In Uruzgan province, U.S. support arrived in the form of Amerine and seven other members of the Army's 5th Special Forces Group, who joined Karzai's effort in mid-October.

Karzai took Tarin Kot without firing a shot. Instead, he canvassed tribal elders on a satellite telephone provided by the Americans, orchestrating a civil rebellion. The local population drove out the Taliban administration in an uprising that reportedly ended with the body of the mayor hanging in the central square.

No resistance

Three days later, on Nov. 17, Karzai and the Americans rode past the shabby mud shops that make up main street and took up residence at the white concrete governor's house, the most substantial building in town.

"We didn't fight," said Abdul Qayyoum, one of Karzai's senior commanders. "We just arrived."

Shortly after dark, word arrived that Taliban forces had overrun a checkpoint to the south. The report confirmed calls from spies in Kandahar that as many as 1,000 Taliban soldiers were en route and would be approaching Tarin Kot before dawn.

"All the Taliban commanders are from here," said Malim Rahmadullah, a former teacher Karzai has installed as governor of Uruzgan province. "They said, 'We have to take control of these mountains.' They said, 'We should lose Kandahar, not Uruzgan.' "

After midnight, Afghan fighters guided Amerine and his fellow commandos to the ridge above the narrow valley that the road follows just before it reaches Tarin Kot. One of the guides said the Americans carried lasers, which they trained on the Taliban's trucks to direct the bombs. Amerine described only handheld global positioning devices and two-way radios.

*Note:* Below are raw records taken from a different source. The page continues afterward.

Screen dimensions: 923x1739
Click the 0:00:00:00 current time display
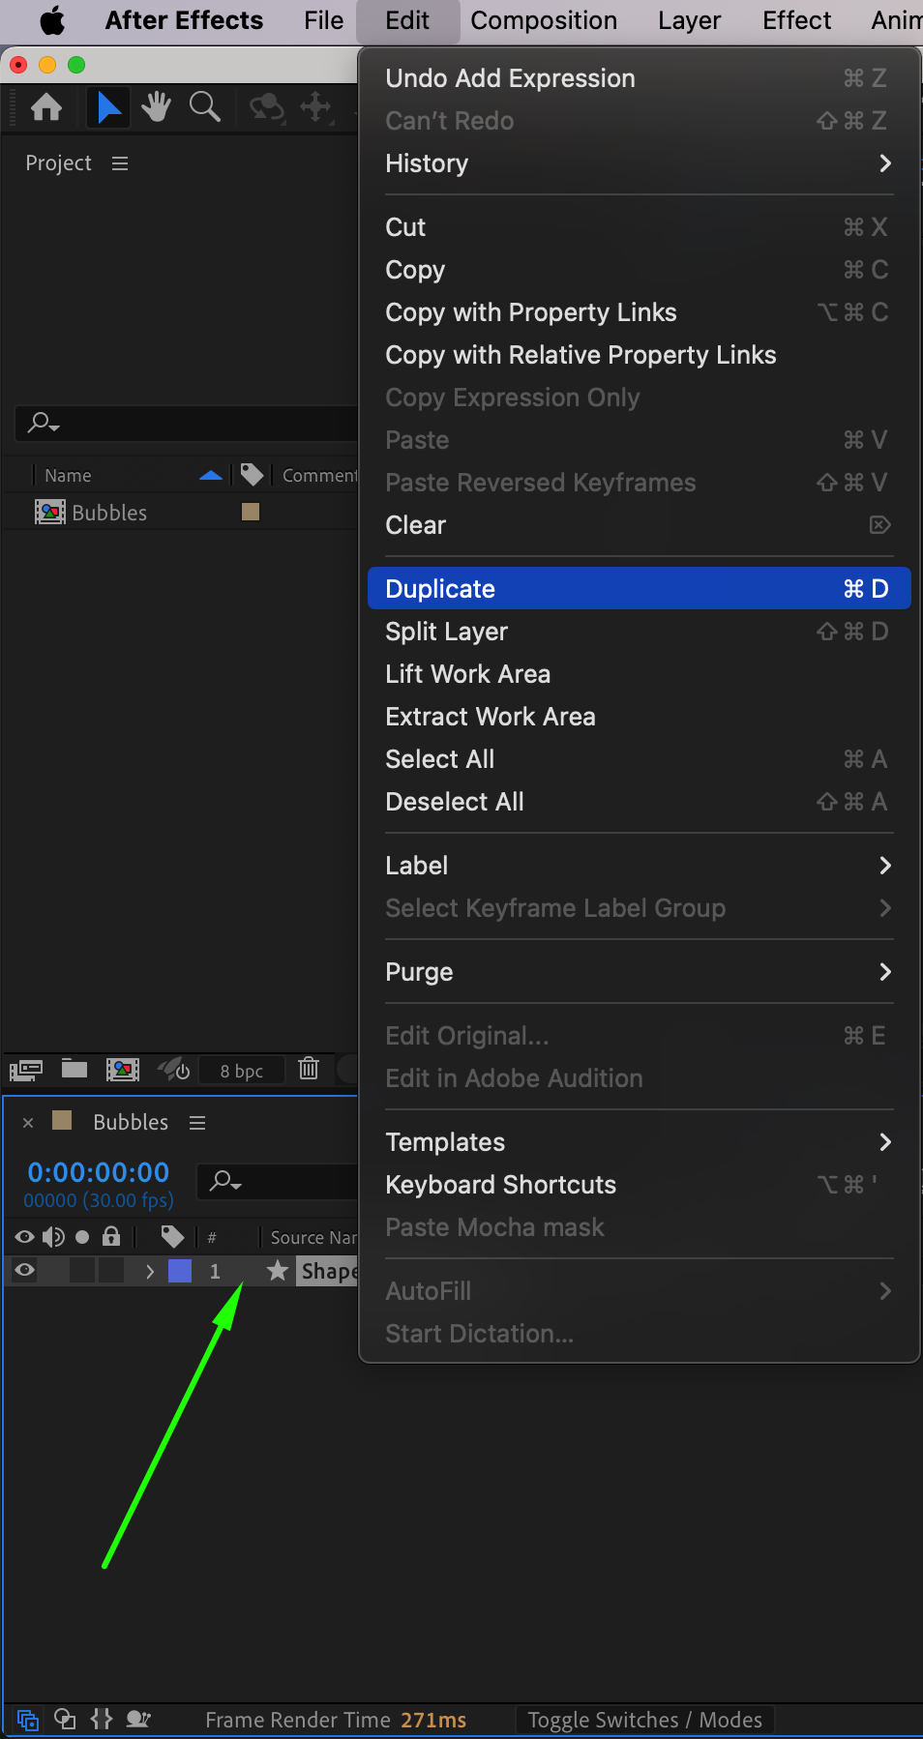pyautogui.click(x=99, y=1172)
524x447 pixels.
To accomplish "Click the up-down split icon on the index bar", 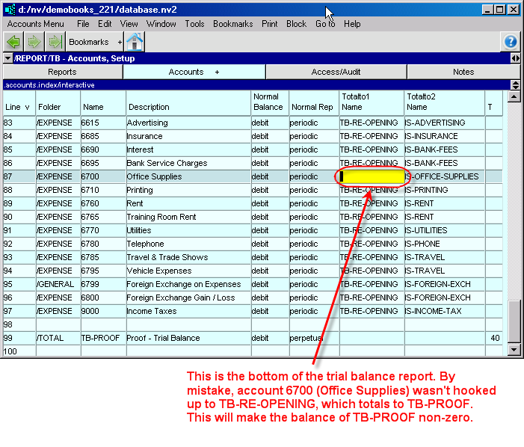I will pos(515,85).
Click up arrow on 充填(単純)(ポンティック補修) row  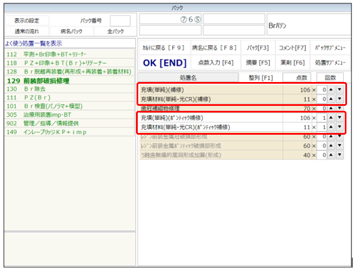coord(331,118)
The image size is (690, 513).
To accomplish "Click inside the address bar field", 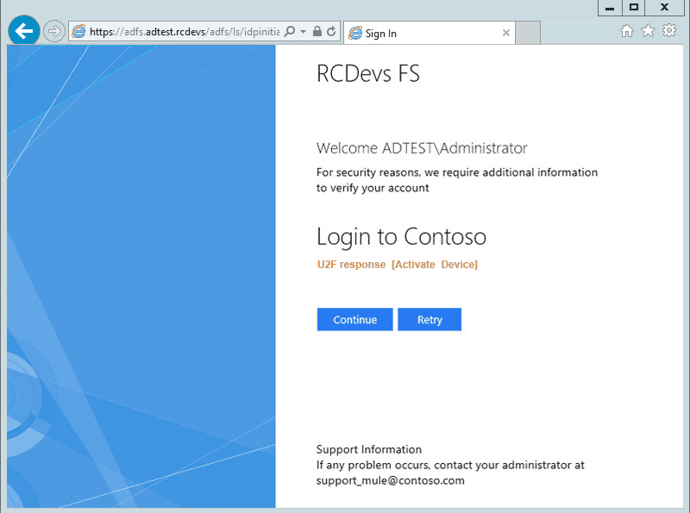I will point(173,32).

The latter let the commandos speak directly to the Air Force and Navy pilots alerted hours earlier.

"We didn't have a shortage of aircraft," Amerine recalled.

A later casualty

The attack was directed by Sgt. 1st Class Daniel Petithory, who later died in the friendly-fire incident that injured Amerine. He said Petithory talked in the jets, describing the terrain unfolding below the pilots and the movement of the targets.

When the bombs hit — which they did with accuracy, to judge by the scarcity of craters — the pickups exploded in fireballs that reduced some to shards and left the frames of others scorched but intact.

At least a dozen trucks, each carrying an average of 10 men, witnesses said, appeared to have been hit while proceeding toward Tarin Kot. Others had turned tail, and over the hours of bombardment, scores of them were seen scrambling over the hills toward Kandahar. Commanders said the convoy included al-Qaida fighters as well as Pakistani volunteers.

As the Taliban retreated, U.S. pilots apparently hunted the road south. Their gunsights found Taliban trucks and Land Cruisers tucked against rock faces, hidden from the road but still visible from the air.

By every account, the majority of the trucks that had left Kandahar turned back in time. But after such a punishing attack, the Taliban were never so threatening again.

As Karzai's forces proceeded south in the coming days — with the commandos continuing to call in airstrikes where the Taliban mounted resistance — the worst the allies faced on the road to Kandahar was friendly fire: the errant U.S. bomb that killed three Americans and five of their Afghan allies Dec. 5.